AL FIN
DOMINGO
¡Al fin
domingo! Toda la semana trabajando como un esclavo y aquí estaba el domingo, su
único día libre. Antes libraba también el sábado, pero desde que en la granja
habían empezado con los ajustes anticrisis y los eres, no le había quedado otro
remedio que tragar y trabajar más horas. O eso o a la calle. Y no estaban los
tiempos para tonterías. Y más teniendo en cuenta que además de para sus gastos
tenía que ganar para pagarle la pensión a su ex. Y al pequeño que habían
tenido. Que, por cierto, hoy le tocaba pasar el día con él.

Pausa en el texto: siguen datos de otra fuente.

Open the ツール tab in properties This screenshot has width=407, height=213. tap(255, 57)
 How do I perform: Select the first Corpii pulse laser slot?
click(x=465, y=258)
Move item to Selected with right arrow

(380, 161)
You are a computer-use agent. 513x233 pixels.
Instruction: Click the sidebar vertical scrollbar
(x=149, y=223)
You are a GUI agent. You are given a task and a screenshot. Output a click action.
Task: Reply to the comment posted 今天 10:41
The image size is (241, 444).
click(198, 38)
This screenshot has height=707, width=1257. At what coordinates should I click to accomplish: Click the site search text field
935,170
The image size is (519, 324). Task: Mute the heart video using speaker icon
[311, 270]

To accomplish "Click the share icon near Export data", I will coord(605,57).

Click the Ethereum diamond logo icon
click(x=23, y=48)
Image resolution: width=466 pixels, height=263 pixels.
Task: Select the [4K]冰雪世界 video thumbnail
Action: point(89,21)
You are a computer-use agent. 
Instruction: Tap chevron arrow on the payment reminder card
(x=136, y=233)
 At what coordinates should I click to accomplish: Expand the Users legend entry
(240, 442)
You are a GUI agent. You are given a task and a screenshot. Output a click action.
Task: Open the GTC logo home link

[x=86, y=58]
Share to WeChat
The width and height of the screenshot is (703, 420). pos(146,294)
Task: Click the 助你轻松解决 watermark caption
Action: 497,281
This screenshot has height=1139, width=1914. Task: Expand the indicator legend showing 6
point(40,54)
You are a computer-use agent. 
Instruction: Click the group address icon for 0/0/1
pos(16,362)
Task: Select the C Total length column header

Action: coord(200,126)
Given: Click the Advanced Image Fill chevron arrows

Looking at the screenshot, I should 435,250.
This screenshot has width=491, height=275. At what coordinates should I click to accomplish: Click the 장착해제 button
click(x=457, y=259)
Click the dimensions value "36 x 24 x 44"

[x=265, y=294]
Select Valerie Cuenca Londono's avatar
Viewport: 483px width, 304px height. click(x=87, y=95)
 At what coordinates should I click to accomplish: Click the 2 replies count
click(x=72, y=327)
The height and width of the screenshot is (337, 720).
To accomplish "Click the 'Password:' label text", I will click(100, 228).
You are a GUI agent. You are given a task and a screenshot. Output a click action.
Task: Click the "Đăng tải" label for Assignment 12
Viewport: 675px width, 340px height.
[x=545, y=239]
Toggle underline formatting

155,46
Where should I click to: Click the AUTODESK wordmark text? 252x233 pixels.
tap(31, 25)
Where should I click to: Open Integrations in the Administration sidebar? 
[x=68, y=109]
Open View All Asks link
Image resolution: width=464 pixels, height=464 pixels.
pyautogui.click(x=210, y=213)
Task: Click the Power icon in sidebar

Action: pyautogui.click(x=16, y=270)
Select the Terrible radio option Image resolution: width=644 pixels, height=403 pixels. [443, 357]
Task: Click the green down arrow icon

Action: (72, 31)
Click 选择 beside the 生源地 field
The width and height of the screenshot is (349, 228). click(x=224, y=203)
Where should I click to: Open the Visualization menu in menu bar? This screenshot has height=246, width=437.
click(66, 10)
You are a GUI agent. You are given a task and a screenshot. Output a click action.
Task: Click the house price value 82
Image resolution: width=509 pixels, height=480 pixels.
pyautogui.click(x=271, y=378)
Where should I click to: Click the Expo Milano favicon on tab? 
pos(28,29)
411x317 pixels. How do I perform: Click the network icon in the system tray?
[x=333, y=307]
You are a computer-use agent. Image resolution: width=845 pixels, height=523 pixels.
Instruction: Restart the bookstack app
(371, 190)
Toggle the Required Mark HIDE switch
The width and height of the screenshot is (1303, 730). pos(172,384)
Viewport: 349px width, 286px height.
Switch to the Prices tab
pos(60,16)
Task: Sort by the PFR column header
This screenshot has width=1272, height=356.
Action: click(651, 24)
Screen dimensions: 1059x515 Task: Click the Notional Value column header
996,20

No había salido muy
bien parado en el juicio del divorcio. Ya le dijo su madre cuando iba a casarse
que las leonas de la sabana tenían mucho carácter y que por qué no se buscaba
una hembra un poco más mansa. Pero él adoraba a esa hermosa bestia de grandes
ojos y redondas orejas. Incluso ahora, pese a tener que mantenerlos, a ella y
al melenudo que se había instalado en su antigua casa sin que él pudiera hacer
nada por evitarlo para calzarse a su ex mujer y llenar de pelos su sofá de piel
de neozelandés.
Después
de comer el pequeño le pidió que lo llevase al zoo. Le contó que en el cole
habían estado hablando de las distintas especies humanas y quería verlas. Él le
respondió que de acuerdo, pero que tuviera en cuenta que no se les podía echar
comida porque ya se encargaban los guardianes del parque de alimentarlas, y que
nada de molestarlas o de lanzarles piedras porque entonces llegaría el
vigilante, los expulsaría y les pondría una multa.
Pagó
las entradas (un pequeño capital para su maltrecha economía), compró un paquete
de chucherías a su hijo y pasaron allí el resto del día, paseándose entre las
jaulas y contemplando cómo las diferentes especies humanas comían, bebían,
sesteaban, tomaban el sol o incluso fornicaban sin ningún pudor ante los
escandalizados ojos de un grupo de viejas elefantas que, pese a todo, no
paraban de tomar fotos del acontecimiento.
Era
casi de noche cuando la sirena anunció el final del horario de visita. El
pequeño refunfuñó un poco: le hubiera gustado quedarse un ratito más y ver cómo
daban de comer a las personas, pero su padre le dijo que era un acto sumamente
desagradable y por eso lo hacían a puerta cerrada, de modo que ambos se
dirigieron hacia la salida lenta y perezosamente, contemplando a su paso cómo
algunos de los cautivos descansaban ya, plácidamente. La escena de una madre
acunando a su bebé llamó la atención del cachorrillo, que dijo a su padre con
tristeza: “Qué pena, papá… nacer entre barrotes y pasar la vida encerrado en
una jaula, sin hacer otra cosa en todo el día que comer y dormir, dejándote
fotografiar como si fueras un fantoche, sin derecho a opinar o a rebelarte, sin
ninguna libertad…”
No pudo
responderle. Lo llevó a su casa donde lo esperaban su madre y el okupa que se
la tiraba cada día y después volvió al cuartucho donde habitaba desde hacía
varios meses. Consultó el reloj: eran las once y a las tres tenía que ponerse
en marcha. Una semana más en la cadena de horarios y obligaciones en que su
vida se había convertido. Se durmió casi al momento: soñó que corría tras una
gacela, el sol en lo alto, la brisa alborotando sus crines. Majestuoso y
arrogante. Una imponente fiera en libertad.